(Cross-posted on DevZone.ChannelAdam.com)
The other day I tracked down an issue my team was seeing with an Azure App Service Logic App. The Logic App was being triggered by an Azure Service Bus Connector that was configured to work with a Service Bus Topic. With a message published to the Service Bus Topic, an instance of the Logic App would execute successfully — as expected on the trigger's configured schedule. But then, unexpectedly, on the next scheduled time period, often a new instance of the Logic App would execute and reprocess the exact same message from the Service Bus Topic. It was as if the Service Bus Topic message was never successfully "completed" and thus removed from the Topic.
In order to understand why the same Service Bus Topic message was being processed twice, this is what you need to know.
Now that we understand how the Complete method is called as part of the Service Bus Connector's trigger mechanism, it is easy to understand the cause of the problem.
If the second call to the trigger fails (the call that would complete the message), for instance, because of a transient error on the gateway, then the Service Bus message will not be completed — until perhaps the next scheduled trigger.
However, after the default lock duration of 1 minute expires, the lock is lost and Service Bus makes the message available to be received again.
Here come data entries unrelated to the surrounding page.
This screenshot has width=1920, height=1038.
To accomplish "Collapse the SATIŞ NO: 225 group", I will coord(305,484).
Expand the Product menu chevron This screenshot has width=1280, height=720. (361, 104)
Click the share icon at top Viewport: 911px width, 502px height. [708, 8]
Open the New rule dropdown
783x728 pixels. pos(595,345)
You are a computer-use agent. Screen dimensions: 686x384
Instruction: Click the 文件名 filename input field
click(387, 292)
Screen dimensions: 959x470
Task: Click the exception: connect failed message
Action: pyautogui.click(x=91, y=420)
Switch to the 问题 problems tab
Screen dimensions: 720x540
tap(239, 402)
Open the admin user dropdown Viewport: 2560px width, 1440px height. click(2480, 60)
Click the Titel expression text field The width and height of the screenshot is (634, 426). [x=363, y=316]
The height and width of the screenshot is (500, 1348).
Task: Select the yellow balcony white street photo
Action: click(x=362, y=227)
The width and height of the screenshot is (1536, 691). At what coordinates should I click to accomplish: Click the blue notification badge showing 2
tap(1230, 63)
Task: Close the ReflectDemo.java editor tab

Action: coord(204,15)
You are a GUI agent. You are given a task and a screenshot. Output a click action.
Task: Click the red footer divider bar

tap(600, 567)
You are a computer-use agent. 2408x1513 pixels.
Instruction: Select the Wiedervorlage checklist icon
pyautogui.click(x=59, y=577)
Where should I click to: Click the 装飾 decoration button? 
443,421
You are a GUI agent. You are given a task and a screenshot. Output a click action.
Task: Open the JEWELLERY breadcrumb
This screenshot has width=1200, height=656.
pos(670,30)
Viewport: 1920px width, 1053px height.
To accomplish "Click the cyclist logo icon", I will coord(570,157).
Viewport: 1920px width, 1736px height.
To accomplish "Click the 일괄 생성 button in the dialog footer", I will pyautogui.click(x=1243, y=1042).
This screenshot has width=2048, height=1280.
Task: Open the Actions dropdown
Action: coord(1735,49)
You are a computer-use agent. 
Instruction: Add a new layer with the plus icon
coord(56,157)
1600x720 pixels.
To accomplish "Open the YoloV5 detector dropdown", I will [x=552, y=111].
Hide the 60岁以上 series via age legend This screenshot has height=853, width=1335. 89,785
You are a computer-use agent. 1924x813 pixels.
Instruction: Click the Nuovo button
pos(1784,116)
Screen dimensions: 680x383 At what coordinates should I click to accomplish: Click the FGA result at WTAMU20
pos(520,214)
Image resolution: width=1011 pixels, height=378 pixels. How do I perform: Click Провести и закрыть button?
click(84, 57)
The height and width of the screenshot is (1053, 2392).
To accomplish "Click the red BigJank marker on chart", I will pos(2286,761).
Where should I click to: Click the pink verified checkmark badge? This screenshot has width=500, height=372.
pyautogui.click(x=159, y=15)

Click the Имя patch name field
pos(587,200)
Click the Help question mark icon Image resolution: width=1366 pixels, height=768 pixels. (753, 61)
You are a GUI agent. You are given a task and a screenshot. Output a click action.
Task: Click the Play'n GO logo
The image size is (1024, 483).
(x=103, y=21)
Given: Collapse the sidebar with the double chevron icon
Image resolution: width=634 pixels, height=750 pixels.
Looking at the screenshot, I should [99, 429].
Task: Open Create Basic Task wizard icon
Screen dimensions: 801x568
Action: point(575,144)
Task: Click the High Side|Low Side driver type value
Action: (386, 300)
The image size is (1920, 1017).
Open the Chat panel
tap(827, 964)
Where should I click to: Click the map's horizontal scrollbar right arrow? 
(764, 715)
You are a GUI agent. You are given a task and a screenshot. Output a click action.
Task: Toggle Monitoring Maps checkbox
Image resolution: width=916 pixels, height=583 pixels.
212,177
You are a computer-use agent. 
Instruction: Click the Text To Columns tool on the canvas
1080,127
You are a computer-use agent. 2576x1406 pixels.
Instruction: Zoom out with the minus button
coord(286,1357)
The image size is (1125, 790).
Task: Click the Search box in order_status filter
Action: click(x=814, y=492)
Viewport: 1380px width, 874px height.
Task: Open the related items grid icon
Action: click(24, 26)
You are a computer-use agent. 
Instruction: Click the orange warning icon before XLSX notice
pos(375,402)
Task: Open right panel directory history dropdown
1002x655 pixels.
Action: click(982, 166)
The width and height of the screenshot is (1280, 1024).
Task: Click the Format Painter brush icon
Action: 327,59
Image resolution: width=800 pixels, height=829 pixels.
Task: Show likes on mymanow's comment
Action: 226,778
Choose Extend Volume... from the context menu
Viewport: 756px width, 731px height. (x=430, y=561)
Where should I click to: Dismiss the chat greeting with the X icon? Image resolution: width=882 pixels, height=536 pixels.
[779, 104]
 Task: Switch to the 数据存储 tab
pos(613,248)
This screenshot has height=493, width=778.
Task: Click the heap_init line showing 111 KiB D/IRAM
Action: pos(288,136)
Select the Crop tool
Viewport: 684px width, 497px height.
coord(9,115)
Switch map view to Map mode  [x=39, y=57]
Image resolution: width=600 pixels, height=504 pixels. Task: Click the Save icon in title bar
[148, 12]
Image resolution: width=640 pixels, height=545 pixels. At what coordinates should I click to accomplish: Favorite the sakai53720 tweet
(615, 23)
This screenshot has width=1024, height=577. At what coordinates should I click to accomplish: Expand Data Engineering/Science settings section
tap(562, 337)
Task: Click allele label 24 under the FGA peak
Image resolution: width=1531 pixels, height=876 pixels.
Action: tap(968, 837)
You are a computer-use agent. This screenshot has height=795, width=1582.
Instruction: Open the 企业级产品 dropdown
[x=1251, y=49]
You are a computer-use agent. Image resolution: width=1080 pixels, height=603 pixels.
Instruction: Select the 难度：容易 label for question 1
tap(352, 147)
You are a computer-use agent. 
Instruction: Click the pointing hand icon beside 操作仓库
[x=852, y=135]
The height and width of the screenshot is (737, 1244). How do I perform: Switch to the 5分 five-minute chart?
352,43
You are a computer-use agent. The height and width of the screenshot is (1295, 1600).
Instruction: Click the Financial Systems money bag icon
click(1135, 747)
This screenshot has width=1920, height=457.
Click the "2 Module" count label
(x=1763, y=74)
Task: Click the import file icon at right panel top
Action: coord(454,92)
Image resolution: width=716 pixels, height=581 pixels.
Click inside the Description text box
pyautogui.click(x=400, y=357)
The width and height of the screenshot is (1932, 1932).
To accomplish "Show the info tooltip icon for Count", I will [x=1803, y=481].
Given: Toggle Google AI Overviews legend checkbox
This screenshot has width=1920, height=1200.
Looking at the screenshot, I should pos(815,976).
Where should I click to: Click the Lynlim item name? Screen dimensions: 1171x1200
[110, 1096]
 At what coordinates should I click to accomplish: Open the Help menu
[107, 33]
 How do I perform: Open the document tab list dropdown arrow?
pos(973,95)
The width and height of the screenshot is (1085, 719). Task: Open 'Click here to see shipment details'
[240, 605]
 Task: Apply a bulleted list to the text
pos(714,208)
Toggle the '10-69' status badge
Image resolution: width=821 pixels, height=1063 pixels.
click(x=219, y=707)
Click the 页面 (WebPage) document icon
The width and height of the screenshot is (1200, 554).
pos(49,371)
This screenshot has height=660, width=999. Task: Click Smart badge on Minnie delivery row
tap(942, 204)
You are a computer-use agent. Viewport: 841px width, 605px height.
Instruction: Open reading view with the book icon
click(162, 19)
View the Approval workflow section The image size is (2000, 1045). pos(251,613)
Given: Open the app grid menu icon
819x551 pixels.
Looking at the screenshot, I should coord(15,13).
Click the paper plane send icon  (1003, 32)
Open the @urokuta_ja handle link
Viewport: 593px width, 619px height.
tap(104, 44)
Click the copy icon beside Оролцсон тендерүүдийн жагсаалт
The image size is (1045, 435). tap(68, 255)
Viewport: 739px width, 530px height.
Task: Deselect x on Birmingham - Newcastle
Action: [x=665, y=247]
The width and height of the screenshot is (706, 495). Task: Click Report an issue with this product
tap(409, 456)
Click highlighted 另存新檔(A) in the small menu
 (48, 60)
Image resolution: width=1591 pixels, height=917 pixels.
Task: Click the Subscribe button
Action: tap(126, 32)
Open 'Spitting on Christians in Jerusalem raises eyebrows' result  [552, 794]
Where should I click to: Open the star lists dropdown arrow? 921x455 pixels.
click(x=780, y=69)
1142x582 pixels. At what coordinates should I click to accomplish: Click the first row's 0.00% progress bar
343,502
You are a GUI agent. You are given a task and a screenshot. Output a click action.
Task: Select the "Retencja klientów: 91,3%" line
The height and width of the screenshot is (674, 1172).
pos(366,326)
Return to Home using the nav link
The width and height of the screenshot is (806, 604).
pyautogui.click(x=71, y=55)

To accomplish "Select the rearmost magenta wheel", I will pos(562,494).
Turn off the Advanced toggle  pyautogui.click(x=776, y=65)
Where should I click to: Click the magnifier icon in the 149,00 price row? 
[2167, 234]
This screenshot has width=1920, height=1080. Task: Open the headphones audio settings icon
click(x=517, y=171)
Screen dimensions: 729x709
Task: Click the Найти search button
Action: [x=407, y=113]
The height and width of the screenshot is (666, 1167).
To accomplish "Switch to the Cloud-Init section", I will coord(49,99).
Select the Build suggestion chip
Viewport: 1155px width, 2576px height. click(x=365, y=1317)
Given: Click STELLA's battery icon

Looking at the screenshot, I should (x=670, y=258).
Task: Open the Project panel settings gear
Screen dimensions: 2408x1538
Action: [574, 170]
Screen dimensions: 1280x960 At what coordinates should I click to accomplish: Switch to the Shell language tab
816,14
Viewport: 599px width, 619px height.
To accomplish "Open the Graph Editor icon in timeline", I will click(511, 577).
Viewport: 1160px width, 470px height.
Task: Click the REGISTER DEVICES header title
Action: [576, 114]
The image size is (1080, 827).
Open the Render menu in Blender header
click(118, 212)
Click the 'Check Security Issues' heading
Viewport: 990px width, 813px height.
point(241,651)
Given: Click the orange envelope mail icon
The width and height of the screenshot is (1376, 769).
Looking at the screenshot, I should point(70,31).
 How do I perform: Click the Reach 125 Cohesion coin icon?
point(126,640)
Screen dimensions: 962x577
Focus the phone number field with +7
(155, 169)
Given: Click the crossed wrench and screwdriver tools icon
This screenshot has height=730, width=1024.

This is exactly what happened — the message was not completed and when the next scheduled trigger executes, the same message is processed again.
From the Trigger History of the Logic App, we can see the trigger that failed in the image below.
The call to this trigger returned a 502 "Bad Gateway" error.
502 - Web server received an invalid response while acting as a gateway or proxy server.
The full JSON of the output message for the failed trigger is:
{
"headers": {
"date": "Mon, 07 Sep 2015 23:28:32 GMT",
"server": "Microsoft-IIS/8.0"
},
"body": "<!DOCTYPE html PUBLIC \"-//W3C//DTD XHTML 1.0 Strict//EN\" \"http://www.w3.org/TR/xhtml1/DTD/xhtml1-strict.dtd\">\r\n<html xmlns=\"http://www.w3.org/1999/xhtml\">\r\n<head>\r\n<meta http-equiv=\"Content-Type\" content=\"text/html; charset=iso-8859-1\"/>\r\n<title>502 - Web server received an invalid response while acting as a gateway or proxy server.</title>\r\n<style type=\"text/css\">\r\n<!--\r\nbody{margin:0;font-size:.7em;font-family:Verdana, Arial, Helvetica, sans-serif;background:#EEEEEE;}\r\nfieldset{padding:0 15px 10px 15px;} \r\nh1{font-size:2.4em;margin:0;color:#FFF;}\r\nh2{font-size:1.7em;margin:0;color:#CC0000;} \r\nh3{font-size:1.2em;margin:10px 0 0 0;color:#000000;} \r\n#header{width:96%;margin:0 0 0 0;padding:6px 2% 6px 2%;font-family:\"trebuchet MS\", Verdana, sans-serif;color:#FFF;\r\nbackground-color:#555555;}\r\n#content{margin:0 0 0 2%;position:relative;}\r\n.content-container{background:#FFF;width:96%;margin-top:8px;padding:10px;position:relative;}\r\n-->\r\n</style>\r\n</head>\r\n<body>\r\n<div id=\"header\"><h1>Server Error</h1></div>\r\n<div id=\"content\">\r\n <div class=\"content-container\"><fieldset>\r\n <h2>502 - Web server received an invalid response while acting as a gateway or proxy server.</h2>\r\n <h3>There is a problem with the page you are looking for, and it cannot be displayed. When the Web server (while acting as a gateway or proxy) contacted the upstream content server, it received an invalid response from the content server.</h3>\r\n </fieldset></div>\r\n</div>\r\n</body>\r\n</html>\r\n"
}
This situation should not happen often, but unfortunately, it was occurring multiple times per day, and only ever on the second call to the trigger method. The only real solution is to follow Microsoft's advice and design your systems to be idempotent, because it can and occasionally will happen.
In addition to that, to reduce the frequency of the situation, hopefully Microsoft will release a change in the near future so that failed calls to the trigger method are automatically retried.